Подошел Пуаккар, и они немного постояли рядом. Потом краем глаза Манфред заметил, что поручившийся за них юноша неторопливо направился в их сторону. Подойдя, он сказал:
– Через час приходите в ресторан «Реджори» на Кингз-кросс. Я буду там. – Незнакомец, как и они, говорил по-арабски. Если Манфреда это и удивило, виду он не подал.
Они пробрались через толпу, окружившую здание (новость о полицейском рейде разлетелась по всему Ист-Энду с быстротой молнии), и заговорили, только когда дошли до «Олдгейт-стейшн».
– Неожиданное начало для нашего предприятия, – заметил Манфред. По его лицу невозможно было определить, огорчает это его или радует. – Я всегда считал, что арабский лучше других языков подходит для тайн… Век живи, век учись, – философски добавил он.
Пуаккар внимательно посмотрел на свои ухоженные ногти, как будто искал в них объяснение необычной ситуации.
– Да, это что-то новенькое, – произнес он таким тоном, будто обращался к самому себе.
– С ним могут возникнуть осложнения, – прибавил Джордж, а потом сказал: – Впрочем, поживем – увидим.
Молодой человек, с которым они познакомились при столь необычных обстоятельствах, пришел в условленное место с небольшим опозданием. Но чуть раньше в ресторан, немного прихрамывая, вошел другой человек, он приветствовал их грустной улыбкой.
– Вы ранены? – спросил Манфред.
– Пустяки, – беззаботно отмахнулся тот. – Так что означает ваш загадочный телефонный звонок?
Манфред в двух словах обрисовал события этого вечера. Мужчина выслушал его, сохраняя строгое молчание.
– Любопытно… – начал он, но предупреждающий взгляд Пуаккара заставил его замолчать – в ресторане появился тот, о ком они говорили.
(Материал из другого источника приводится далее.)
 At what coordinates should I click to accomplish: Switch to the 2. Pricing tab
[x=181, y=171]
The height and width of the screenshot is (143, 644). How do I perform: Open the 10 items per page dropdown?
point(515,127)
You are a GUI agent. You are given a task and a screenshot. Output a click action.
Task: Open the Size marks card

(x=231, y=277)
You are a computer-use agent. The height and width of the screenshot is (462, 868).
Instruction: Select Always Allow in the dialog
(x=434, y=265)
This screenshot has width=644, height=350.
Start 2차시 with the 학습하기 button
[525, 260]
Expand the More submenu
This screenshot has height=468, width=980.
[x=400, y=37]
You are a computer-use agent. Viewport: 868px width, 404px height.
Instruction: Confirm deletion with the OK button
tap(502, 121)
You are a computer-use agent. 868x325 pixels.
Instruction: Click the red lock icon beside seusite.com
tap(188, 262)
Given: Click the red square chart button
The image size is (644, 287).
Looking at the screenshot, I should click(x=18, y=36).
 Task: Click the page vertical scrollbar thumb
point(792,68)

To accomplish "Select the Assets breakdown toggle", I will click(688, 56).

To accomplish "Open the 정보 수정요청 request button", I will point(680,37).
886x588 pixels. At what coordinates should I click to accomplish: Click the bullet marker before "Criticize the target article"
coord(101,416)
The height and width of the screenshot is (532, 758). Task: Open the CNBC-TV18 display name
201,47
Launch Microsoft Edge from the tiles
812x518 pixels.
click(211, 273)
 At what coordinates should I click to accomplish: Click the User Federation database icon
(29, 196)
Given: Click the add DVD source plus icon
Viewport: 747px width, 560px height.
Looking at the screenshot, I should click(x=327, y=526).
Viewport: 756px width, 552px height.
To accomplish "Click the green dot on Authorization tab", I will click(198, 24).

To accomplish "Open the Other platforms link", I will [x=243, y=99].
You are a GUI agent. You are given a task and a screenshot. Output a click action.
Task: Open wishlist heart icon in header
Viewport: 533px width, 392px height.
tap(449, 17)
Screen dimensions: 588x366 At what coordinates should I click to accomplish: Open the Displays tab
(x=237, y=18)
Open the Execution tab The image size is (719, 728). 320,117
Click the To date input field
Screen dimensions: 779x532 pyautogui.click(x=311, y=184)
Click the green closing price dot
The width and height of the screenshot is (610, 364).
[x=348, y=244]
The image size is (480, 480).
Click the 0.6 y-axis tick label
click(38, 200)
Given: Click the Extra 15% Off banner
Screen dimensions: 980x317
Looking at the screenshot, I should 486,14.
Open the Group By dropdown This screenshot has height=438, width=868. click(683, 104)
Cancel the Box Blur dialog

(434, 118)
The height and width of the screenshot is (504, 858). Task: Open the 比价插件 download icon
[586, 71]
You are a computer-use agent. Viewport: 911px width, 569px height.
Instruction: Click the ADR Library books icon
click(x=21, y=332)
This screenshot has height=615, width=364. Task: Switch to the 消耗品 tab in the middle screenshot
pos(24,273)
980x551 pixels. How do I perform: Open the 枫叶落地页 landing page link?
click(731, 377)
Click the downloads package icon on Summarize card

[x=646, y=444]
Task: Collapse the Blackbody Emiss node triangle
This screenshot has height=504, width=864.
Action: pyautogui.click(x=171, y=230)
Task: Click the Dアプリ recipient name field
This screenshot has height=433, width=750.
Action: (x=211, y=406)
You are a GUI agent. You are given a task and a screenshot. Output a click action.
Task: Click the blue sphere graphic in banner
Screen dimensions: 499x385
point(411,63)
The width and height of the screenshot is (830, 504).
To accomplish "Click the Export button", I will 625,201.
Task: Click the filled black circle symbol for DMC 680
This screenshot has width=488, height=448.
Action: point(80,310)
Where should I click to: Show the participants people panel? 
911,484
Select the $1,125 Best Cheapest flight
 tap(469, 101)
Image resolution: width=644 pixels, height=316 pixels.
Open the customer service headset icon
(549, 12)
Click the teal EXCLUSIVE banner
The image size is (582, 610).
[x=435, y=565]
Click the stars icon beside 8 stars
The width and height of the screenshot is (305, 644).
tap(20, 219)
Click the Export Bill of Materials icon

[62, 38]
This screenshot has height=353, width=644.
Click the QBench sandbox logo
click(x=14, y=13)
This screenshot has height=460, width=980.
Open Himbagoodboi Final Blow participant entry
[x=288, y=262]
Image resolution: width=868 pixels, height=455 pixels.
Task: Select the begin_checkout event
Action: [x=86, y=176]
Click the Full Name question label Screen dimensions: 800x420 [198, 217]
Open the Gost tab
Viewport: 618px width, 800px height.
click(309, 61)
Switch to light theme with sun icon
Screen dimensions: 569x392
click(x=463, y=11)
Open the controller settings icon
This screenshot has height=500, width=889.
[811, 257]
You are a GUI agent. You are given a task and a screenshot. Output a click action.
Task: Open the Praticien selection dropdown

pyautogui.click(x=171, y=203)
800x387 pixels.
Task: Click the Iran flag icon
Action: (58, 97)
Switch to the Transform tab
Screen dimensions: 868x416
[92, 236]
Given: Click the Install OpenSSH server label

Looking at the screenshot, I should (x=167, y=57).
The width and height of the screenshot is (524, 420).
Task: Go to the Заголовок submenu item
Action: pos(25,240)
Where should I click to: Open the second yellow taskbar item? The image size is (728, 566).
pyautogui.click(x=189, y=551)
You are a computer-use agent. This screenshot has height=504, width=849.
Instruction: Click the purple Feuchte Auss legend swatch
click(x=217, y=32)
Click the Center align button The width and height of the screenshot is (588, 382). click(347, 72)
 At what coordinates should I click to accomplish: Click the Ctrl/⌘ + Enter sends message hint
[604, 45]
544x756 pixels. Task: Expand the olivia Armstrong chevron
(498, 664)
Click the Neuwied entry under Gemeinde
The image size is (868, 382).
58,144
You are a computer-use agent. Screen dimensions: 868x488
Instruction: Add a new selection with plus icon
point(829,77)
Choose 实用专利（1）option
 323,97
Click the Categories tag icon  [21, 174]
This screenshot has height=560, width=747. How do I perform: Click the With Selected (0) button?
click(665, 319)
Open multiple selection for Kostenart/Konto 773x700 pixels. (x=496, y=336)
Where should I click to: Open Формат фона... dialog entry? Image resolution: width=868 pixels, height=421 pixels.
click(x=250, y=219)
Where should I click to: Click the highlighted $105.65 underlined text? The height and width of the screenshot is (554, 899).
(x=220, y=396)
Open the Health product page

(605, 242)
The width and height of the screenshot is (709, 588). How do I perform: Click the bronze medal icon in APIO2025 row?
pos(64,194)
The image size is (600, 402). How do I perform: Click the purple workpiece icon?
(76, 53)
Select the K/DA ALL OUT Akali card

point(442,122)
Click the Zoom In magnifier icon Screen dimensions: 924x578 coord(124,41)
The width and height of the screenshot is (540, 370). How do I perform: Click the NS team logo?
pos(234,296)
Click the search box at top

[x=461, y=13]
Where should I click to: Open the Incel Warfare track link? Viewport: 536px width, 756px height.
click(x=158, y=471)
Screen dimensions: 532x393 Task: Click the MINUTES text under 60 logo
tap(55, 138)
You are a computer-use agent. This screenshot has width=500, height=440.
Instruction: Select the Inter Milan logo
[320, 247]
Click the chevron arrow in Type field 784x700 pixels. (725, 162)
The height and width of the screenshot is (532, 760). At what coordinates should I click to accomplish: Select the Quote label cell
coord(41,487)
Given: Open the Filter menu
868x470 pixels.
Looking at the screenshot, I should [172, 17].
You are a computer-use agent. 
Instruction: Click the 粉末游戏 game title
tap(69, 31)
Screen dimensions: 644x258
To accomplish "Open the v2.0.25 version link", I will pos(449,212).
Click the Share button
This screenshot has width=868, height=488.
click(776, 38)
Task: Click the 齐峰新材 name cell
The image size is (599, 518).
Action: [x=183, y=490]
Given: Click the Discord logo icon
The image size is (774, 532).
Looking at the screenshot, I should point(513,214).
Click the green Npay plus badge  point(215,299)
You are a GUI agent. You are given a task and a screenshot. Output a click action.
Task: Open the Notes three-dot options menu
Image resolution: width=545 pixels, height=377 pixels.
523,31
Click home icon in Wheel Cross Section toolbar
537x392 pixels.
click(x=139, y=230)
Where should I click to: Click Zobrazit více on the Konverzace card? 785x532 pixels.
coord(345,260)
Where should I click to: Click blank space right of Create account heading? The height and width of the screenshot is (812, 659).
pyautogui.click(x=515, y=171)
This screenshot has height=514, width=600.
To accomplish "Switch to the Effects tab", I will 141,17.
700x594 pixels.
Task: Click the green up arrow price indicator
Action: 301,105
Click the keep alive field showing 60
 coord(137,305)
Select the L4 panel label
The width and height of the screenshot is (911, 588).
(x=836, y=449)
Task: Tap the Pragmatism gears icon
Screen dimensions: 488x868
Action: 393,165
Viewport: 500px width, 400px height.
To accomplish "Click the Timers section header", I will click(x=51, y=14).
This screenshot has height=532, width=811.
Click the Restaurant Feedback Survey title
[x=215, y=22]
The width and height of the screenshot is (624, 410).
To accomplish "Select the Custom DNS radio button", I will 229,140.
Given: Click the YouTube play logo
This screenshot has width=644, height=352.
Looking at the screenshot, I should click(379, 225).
Молодой человек подсел к их столику, взмахом руки отогнав вившегося вокруг него официанта.
Какое-то время четверо сидели молча. Первым заговорил неизвестный.
– Я – Бернард Кортлендер, – просто сказал он. – А вы – те, кто называют себя «Четверо благочестивых».
Они не ответили.
– Я видел, что это вы выстрелили, – ровным голосом продолжил он, – потому что наблюдал за вами с того мгновения, когда вы вошли в зал, и когда полиция затеяла это опознание, я решил помочь вам, рискуя жизнью.
– То есть, – холодно вставил Пуаккар, – вы не побоялись, что… мы убьем вас?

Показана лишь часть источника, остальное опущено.